However, this school gave me the certificate of completion that is accepted by more than 600 colleges and universities worldwide as proof of English language proficiency required for admission, according to the ELS website.
In March of the same year, I received the I-20 document, which is a document required for a student visa and in April, weeks before beginning school, I had arrived in Los Angeles.
The first day of school arrived, but it was very difficult to adapt because everyone spoke different languages.
Not being familiar with the English language made things awkward and difficult, but all the students and I were there for the same reason which was to learn the language and study in the U.S.
Being a shy person by nature, it became difficult to interact with others from different countries.
Not having my family and friends near me, became hard because I started to realize that I am alone; sometimes I started to doubt my choices and considered moving back home. I got depressed.
It was not comfortable for me to walk in parks or to eat alone in cafes. I was constantly feeling anxious.
This all changed when a boy from Japan, Kota, invited me to attend a house party after class. He studied with me in the same class and we often practiced our dialogues in English in the same group of students.
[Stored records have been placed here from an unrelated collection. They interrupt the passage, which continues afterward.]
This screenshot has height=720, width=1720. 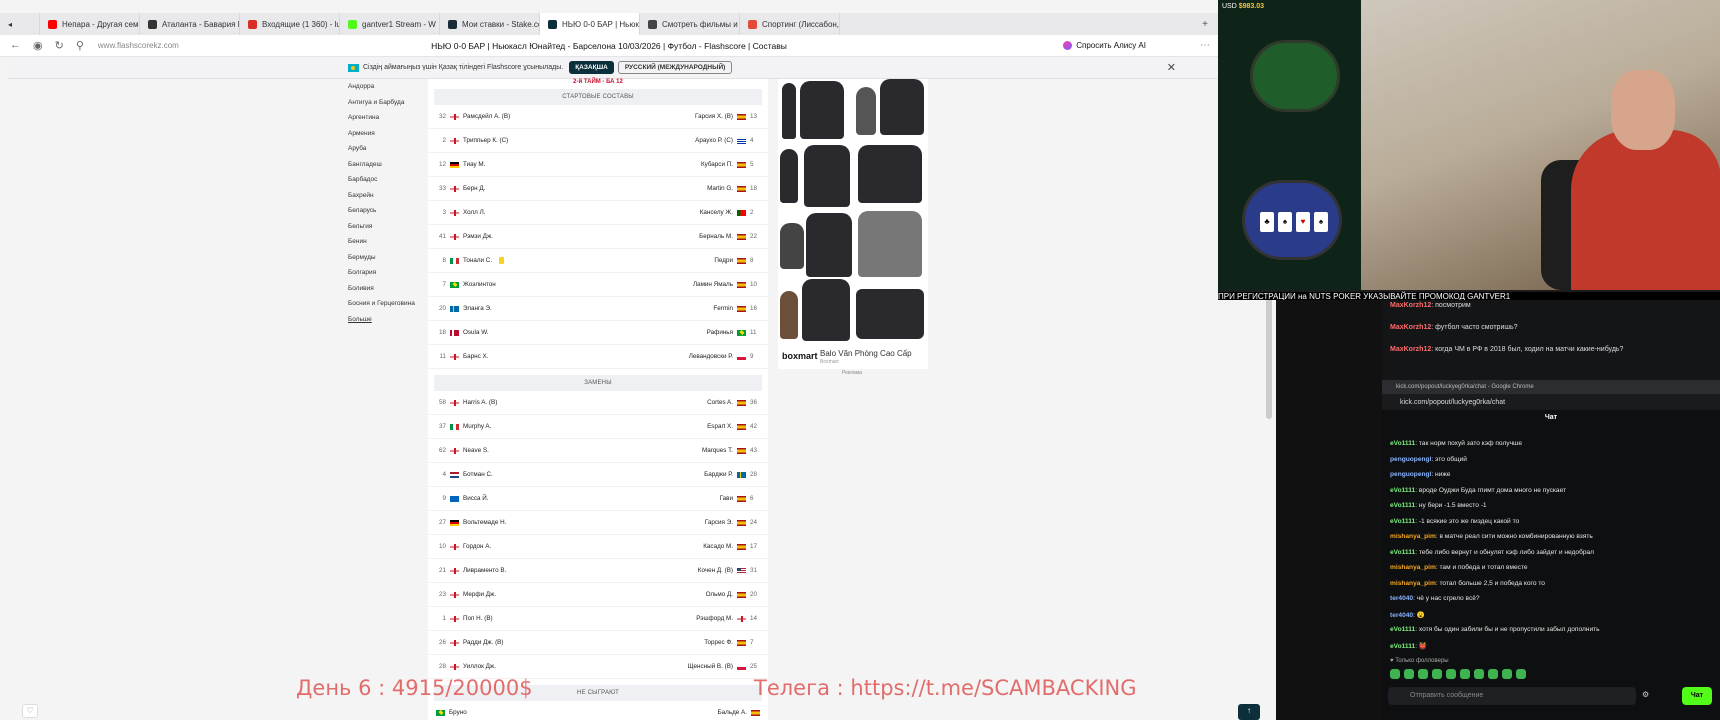 I want to click on browser-tab: Смотреть фильмы и сер×, so click(x=690, y=24).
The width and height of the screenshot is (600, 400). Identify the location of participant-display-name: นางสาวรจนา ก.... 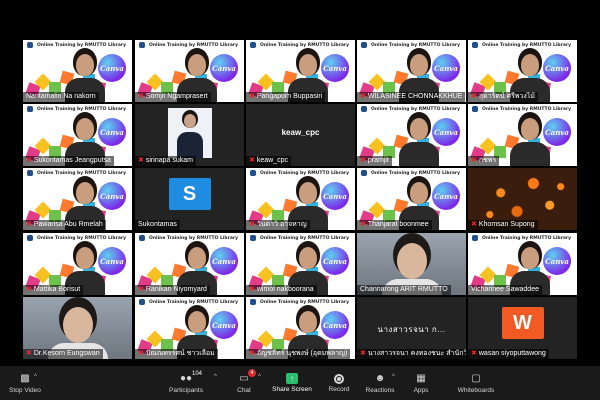
(412, 330).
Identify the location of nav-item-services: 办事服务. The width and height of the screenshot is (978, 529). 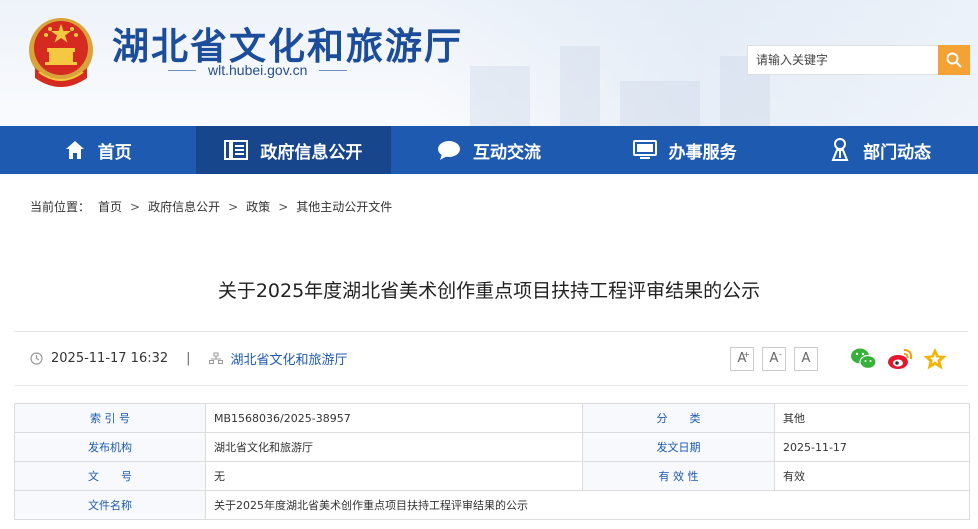
(685, 150).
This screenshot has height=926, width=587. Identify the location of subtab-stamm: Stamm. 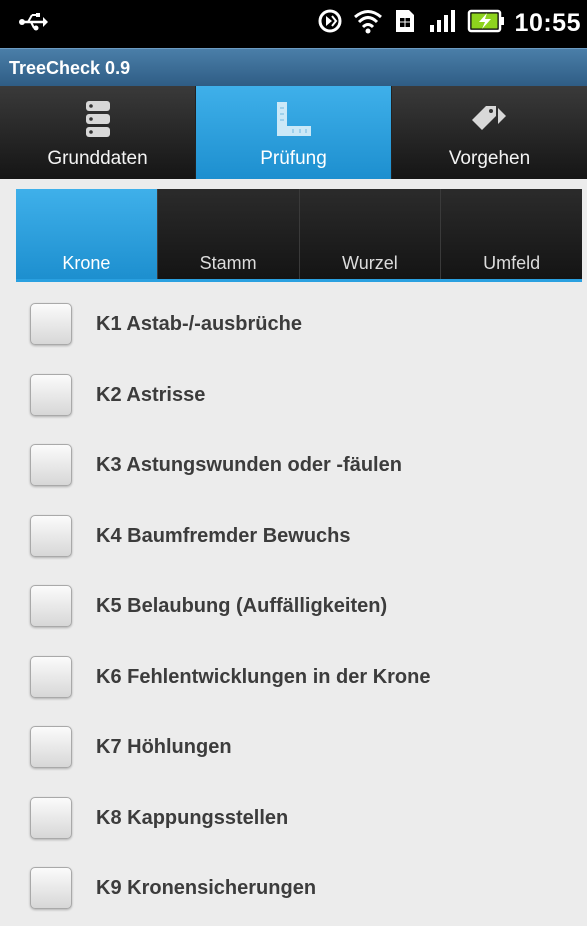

After this practice, we could already speak fluently on the most simple topics.
The party became the start of many friendships going forward because I started to feel more comfortable with my peers, I even met people from my hometown.
Finally, thanks to intensive communication with friends, I lost my anxiety and was able to get away from my depression.
After completing the language school program I entered El Camino College and parted ways with the friends I made, as many of them went to colleges in other cities and even other states.
Coming to EC, I made new friends who also came from Moscow, and even live in my neighborhood.
My parents always try to visit me, or I fly to Russia on holidays.
Overall, I understood that in order to mitigate the culture shock and homesickness, one needs to get out of the comfort zone and communicate more with people, even if they are strangers.